ÉS committed on Wissembourg geothermal project and efforts on lithium extraction

ÉS committed on Wissembourg geothermal project and efforts on lithium extraction Well at Rittershoffen geothermal site in Alsace, France (source: ThinkGeoEnergy)
Alexander Richter 20 Dec 2020

Having withdrawn from seeking drilling permits for two planned geothermal projects, utility ÉS plans to focus on its Wissembourg geothermal project. It will also push forward on Lithium extraction from geothermal at its Rittershofen site.

Before the local prefect announced a suspension of current geothermal projects in Alsace earlier this month, local utility Électricité de Strasbourg (ÉS) had taken the initiative to withdraw its request for authorization of mining works for the Hoffen and Hunspach power plants. “We took into account the question of acceptability of the project. This is an important issue and the conditions were not met ”, explains Bernard Kempf, director of development and external relations at ÉS, contacted before the announcements of the prefect. Residents, especially in Hoffen, have been expressing their concerns about this project for nearly a year.and had formed a collective. The various successive seismic events have accentuated their concerns and this Tuesday, December 8, the collective, also making arguments of respect for the environment and heritage, has also sent a letter to the Prefect of Bas-Rhin asking him to not to authorize deep drilling in the territories of its jurisdiction. ÉS had taken the initiative and had not waited for this letter to withdraw his request. The Strasbourg energy supplier had also met the mayors of the municipalities of Hoffen and Hunspach on December 2 to inform them of this decision.

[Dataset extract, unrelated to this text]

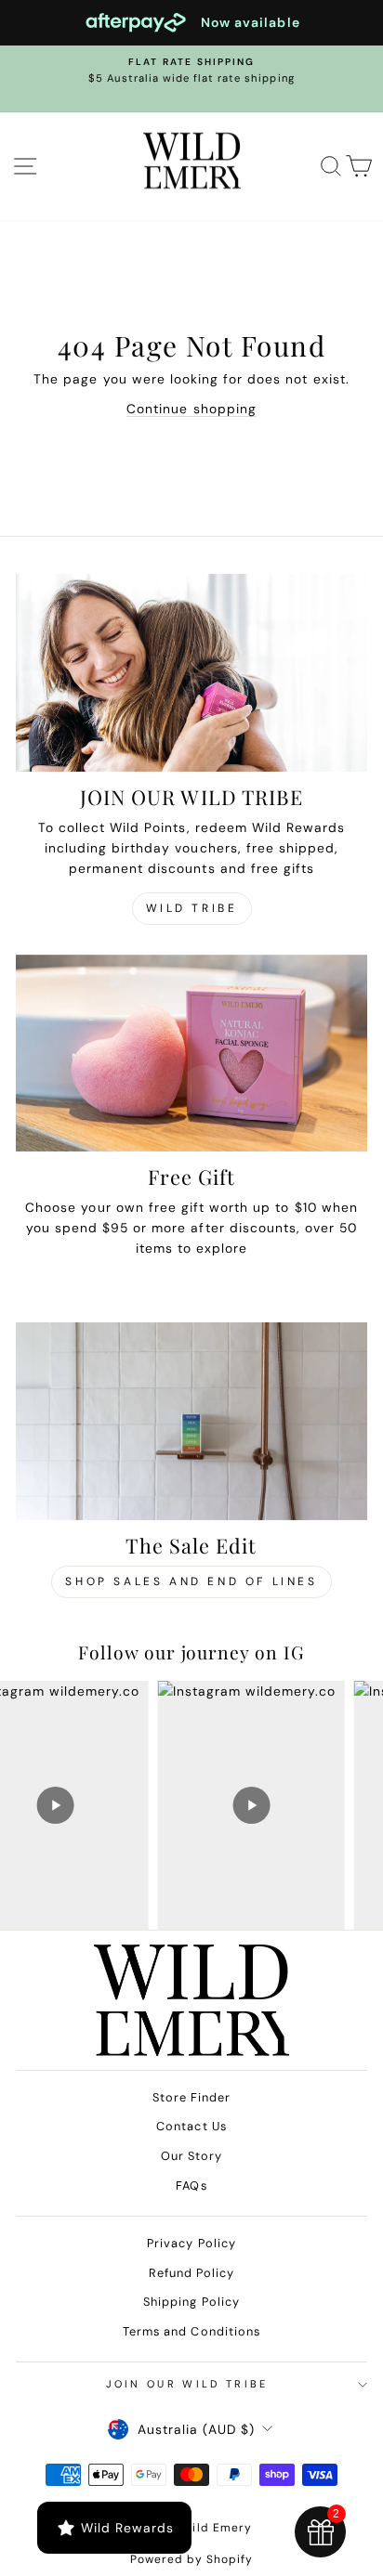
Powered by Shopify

The Wissembourg project as a priority

However, ÉS maintains its desire to build a deep geothermal power plant in Wissembourg – the request for authorization for mining works has been filed. “It’s our priority,” says Bernard Kempf, who explains that ÉS could not carry out all these projects at the same time anyway. The withdrawal of the mining work permit application does not mean that the will to build other power plants has dried up at ÉS, “but if these projects can be done, they will be done much later” and the location future power plants can be reviewed.

“We keep the will to serve the territory and contribute to its economic development. We want to work with the communities, and the support of the population, as we have done so far, ”adds Bernard Kempf.

The operator therefore hopes to be able to complete this project. And if ÉS refuses to comment on recent seismic events, Bernard Kempf is well aware that “an additional protocol will undoubtedly be imposed by the State and Dréal [regional directorate of the Environment, Planning and of Housing], which is quite legitimate. “He also recalls that the drilling and tests carried out at Rittershoffen – where the wells were drilled to a depth of 2,600 meters – had caused only” very weak “seismic events not perceptible by man, and” that ‘there was none at all during the second drilling. This plant brings satisfaction to the customer [the Roquette company from Beinheim, which uses heat in its production process]. ”

The lithium transformation process tested at Rittershoffen

It is also this Rittershoffen plant that was finally chosen to install, last week, the demonstrator allowing the testing of a process, developed within the framework of the Eugeli project (*), for the transformation of lithium chloride, present in the northern Alsatian subsoil, in lithium carbonate. “This site was preferred to that of Soultz-sous-Forets because the production capacity of this plant is greater”, explains Bernard Kempf. The industrialization of this process is scheduled for 2025.

*The Eugéli project (European geothermal brines lithium) is led by Euramet, a large global lithium producer based in Trappes. It brings together several partners including ÉS, the geological and mining research office, IFP energies nouvelles, BASF, EIFER (an EDF subsidiary in Germany) and the PSA group.